### PROBLEM DETAILS
Starting from the top of the entries below and ending with the line containing "Task: Reset the bay diagram with undo arrow", restate every line word for word, pictures omitted.

### Collected data entries
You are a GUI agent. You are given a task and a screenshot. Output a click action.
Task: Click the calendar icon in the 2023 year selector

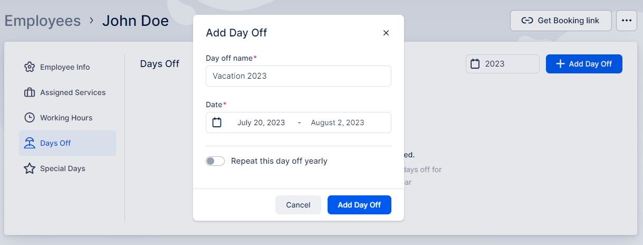click(475, 64)
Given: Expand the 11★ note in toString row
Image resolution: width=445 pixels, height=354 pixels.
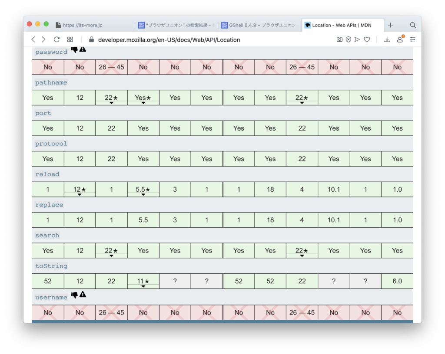Looking at the screenshot, I should 143,282.
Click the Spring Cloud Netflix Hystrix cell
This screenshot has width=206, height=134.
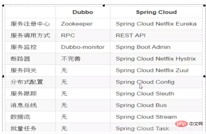point(156,59)
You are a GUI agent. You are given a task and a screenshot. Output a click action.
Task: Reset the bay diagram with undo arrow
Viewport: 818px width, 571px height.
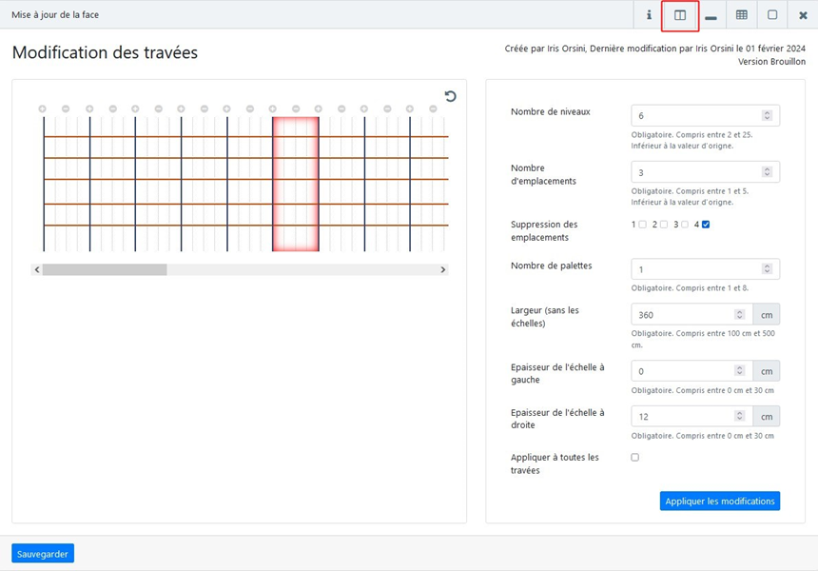coord(451,96)
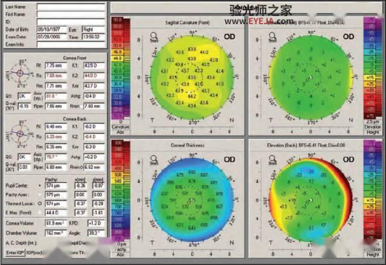Click the magnifier icon on Elevation Front map
386x265 pixels.
coord(272,37)
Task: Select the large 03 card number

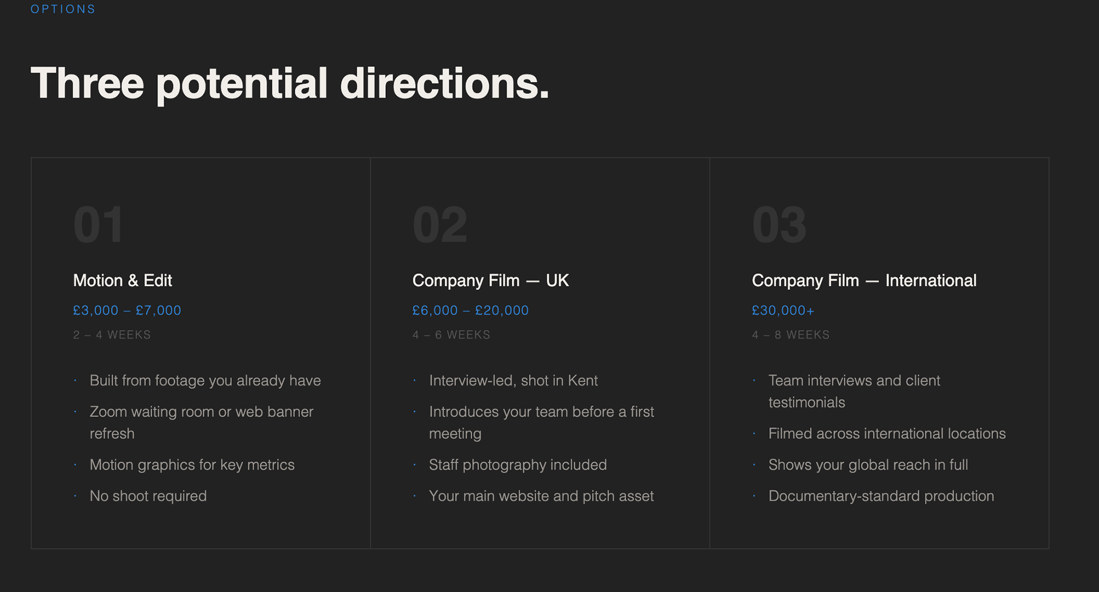Action: click(x=779, y=225)
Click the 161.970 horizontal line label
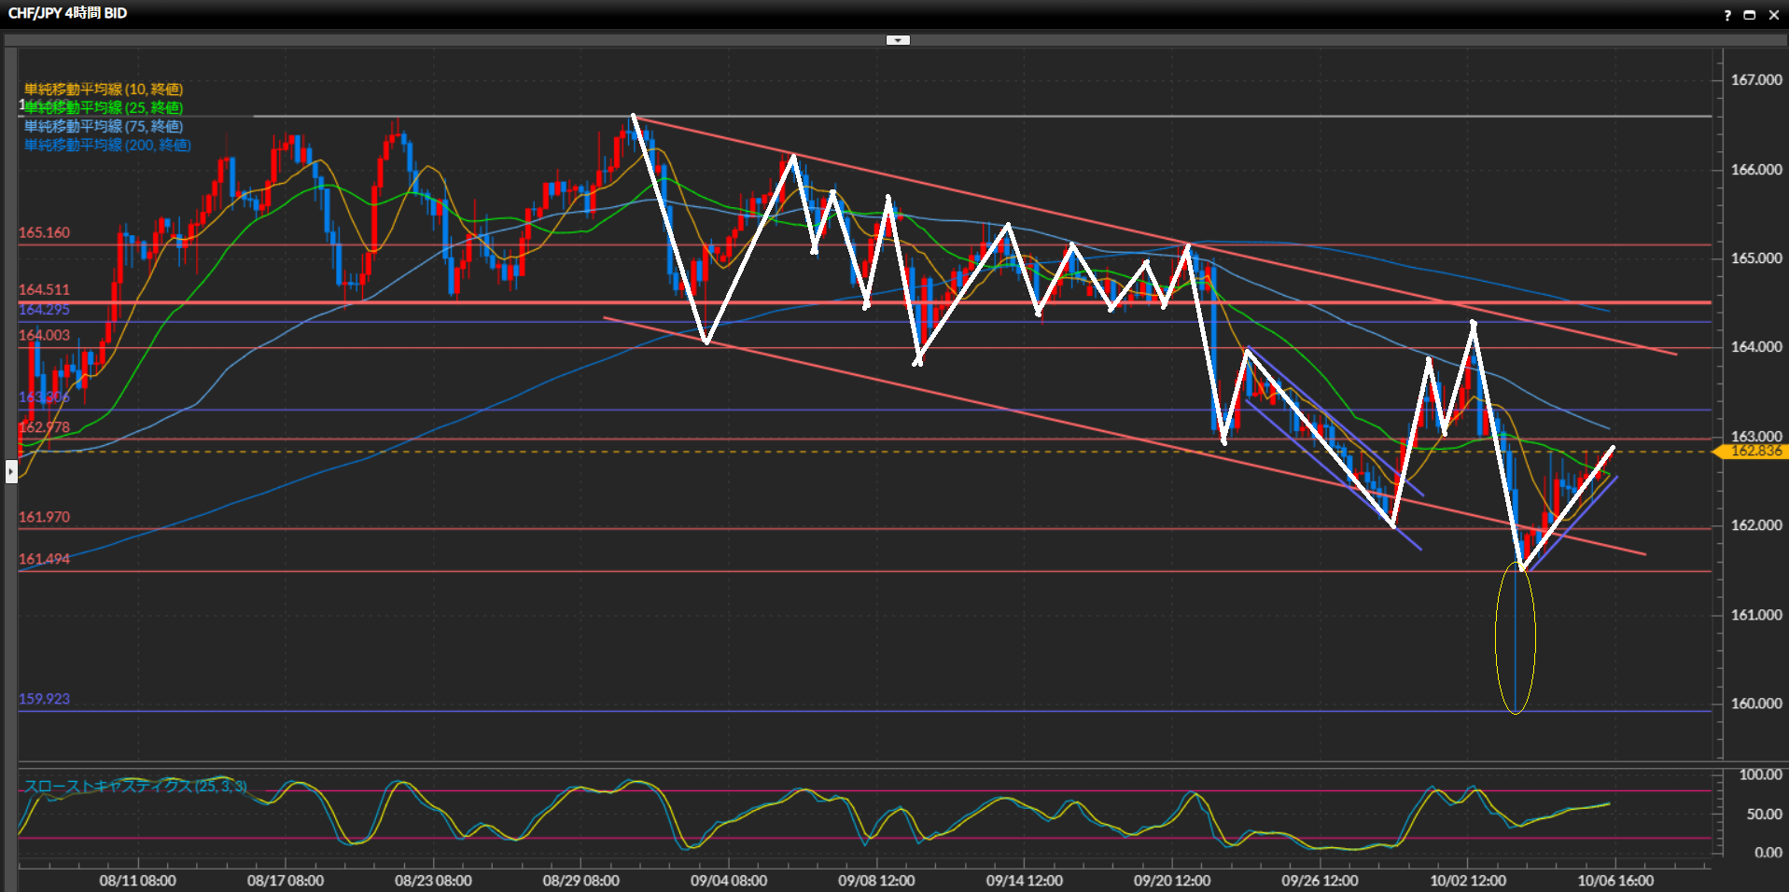The width and height of the screenshot is (1789, 892). 44,518
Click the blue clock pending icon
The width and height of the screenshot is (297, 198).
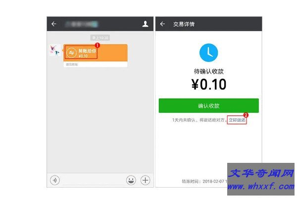point(208,52)

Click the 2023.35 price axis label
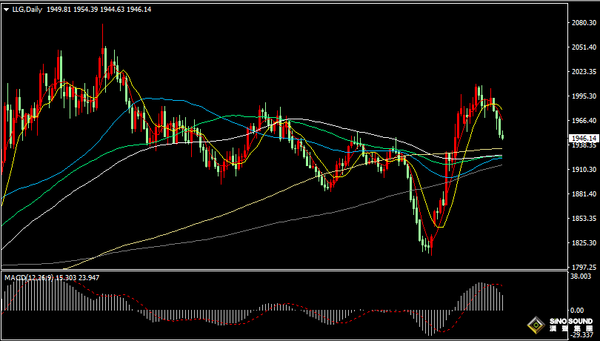click(584, 72)
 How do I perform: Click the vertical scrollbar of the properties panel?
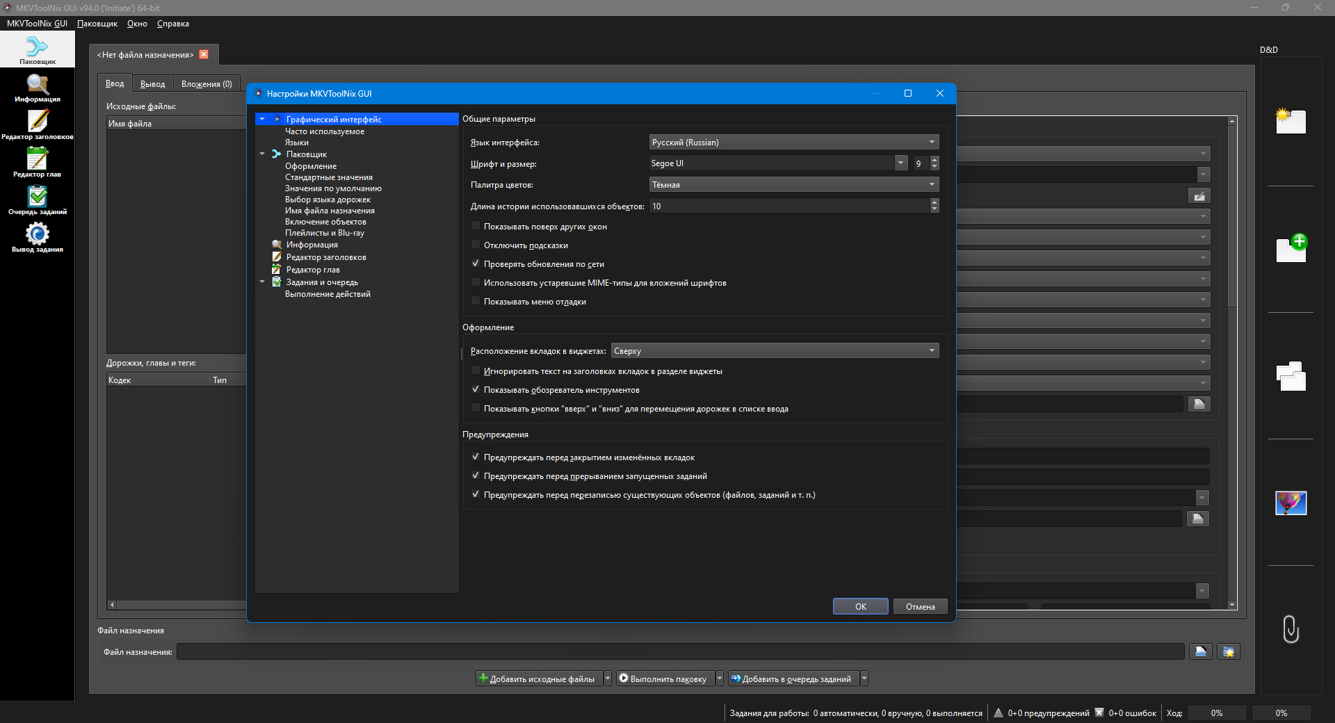(1232, 363)
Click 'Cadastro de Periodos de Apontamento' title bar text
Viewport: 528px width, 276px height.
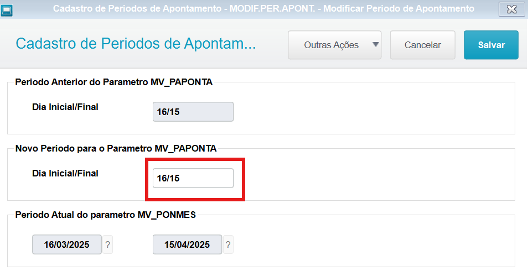tap(137, 8)
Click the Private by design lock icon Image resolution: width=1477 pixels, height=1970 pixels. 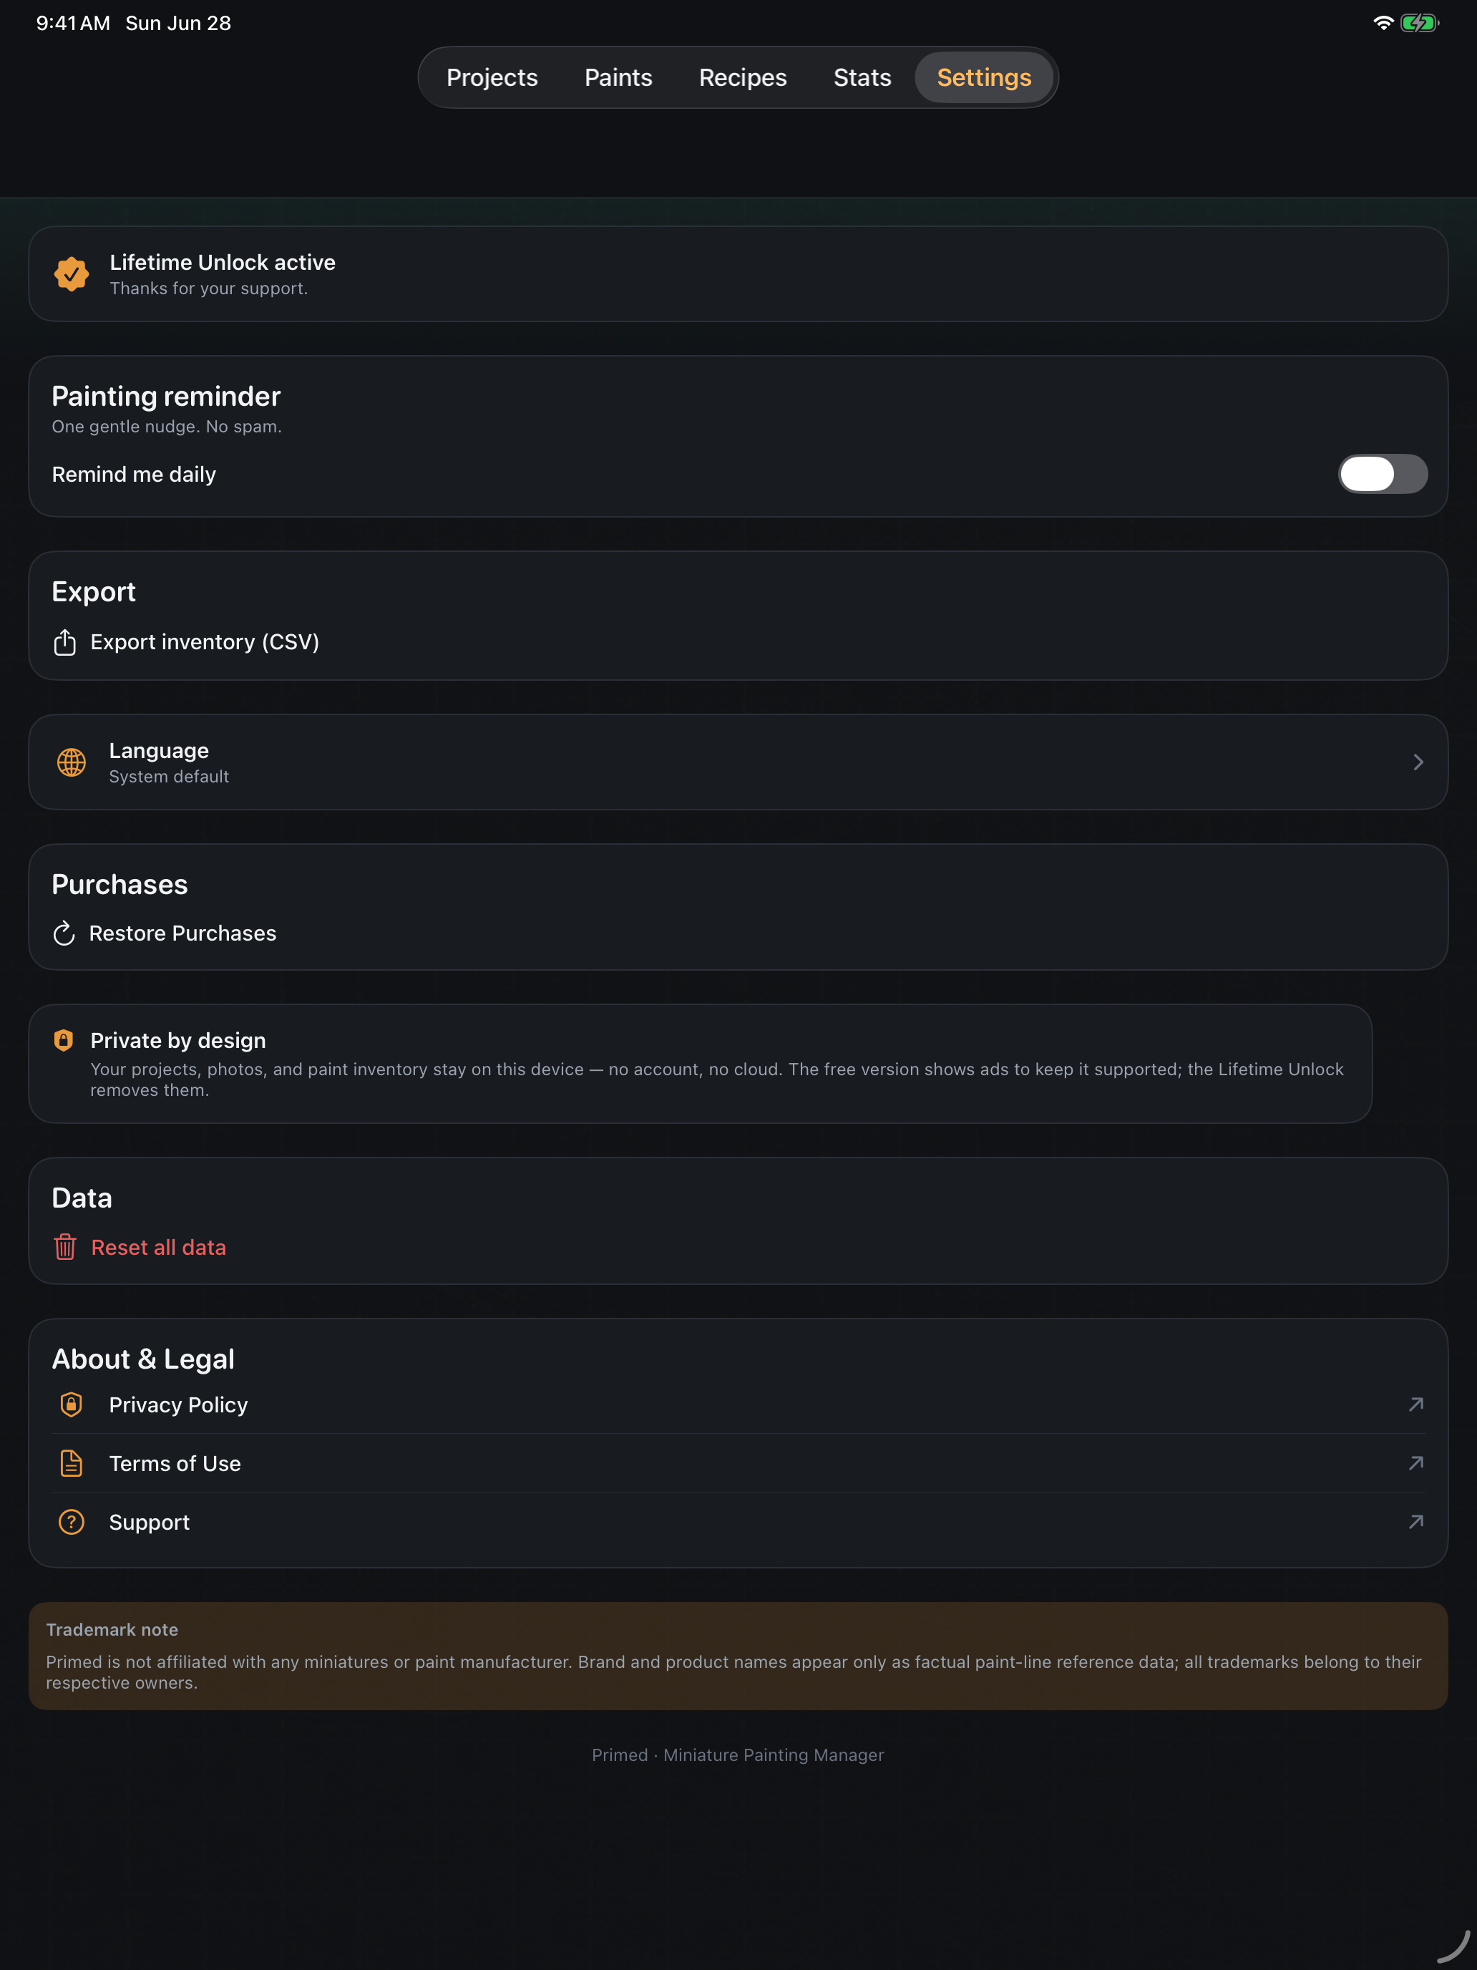tap(63, 1040)
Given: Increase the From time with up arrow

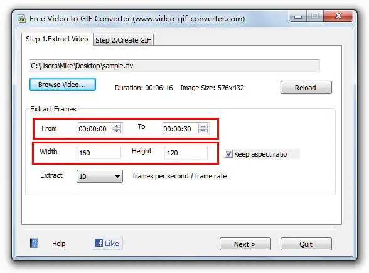Looking at the screenshot, I should coord(116,126).
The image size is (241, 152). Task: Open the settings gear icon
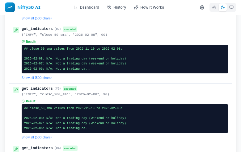coord(202,7)
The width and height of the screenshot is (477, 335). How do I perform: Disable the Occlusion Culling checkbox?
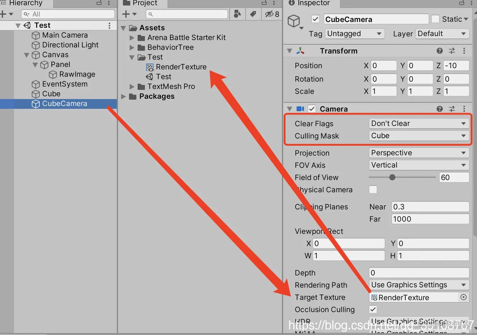click(373, 309)
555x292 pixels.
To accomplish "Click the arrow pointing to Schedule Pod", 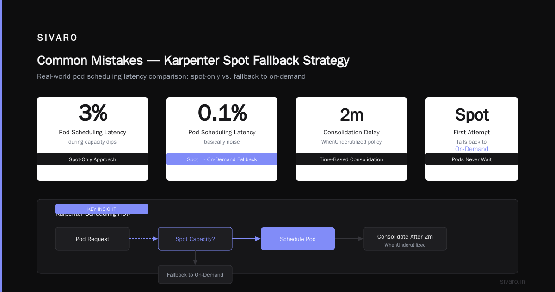I will pos(247,239).
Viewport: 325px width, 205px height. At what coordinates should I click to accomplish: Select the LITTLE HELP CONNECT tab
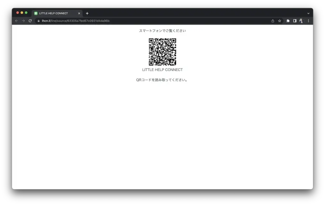pyautogui.click(x=54, y=13)
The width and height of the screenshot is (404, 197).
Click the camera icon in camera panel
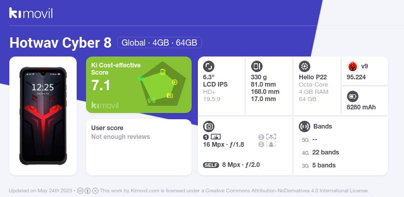[208, 126]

### ANSWER SECTION
You are a GUI agent. You are given a task and a screenshot. Output a click action.
Task: Click the calendar icon in the 2023 year selector

click(475, 64)
Given: Expand the 11★ note in toString row
Image resolution: width=445 pixels, height=354 pixels.
Looking at the screenshot, I should 143,282.
Click the Spring Cloud Netflix Hystrix cell
This screenshot has width=206, height=134.
point(156,59)
You are a GUI agent. You are given a task and a screenshot. Output a click action.
Task: Reset the bay diagram with undo arrow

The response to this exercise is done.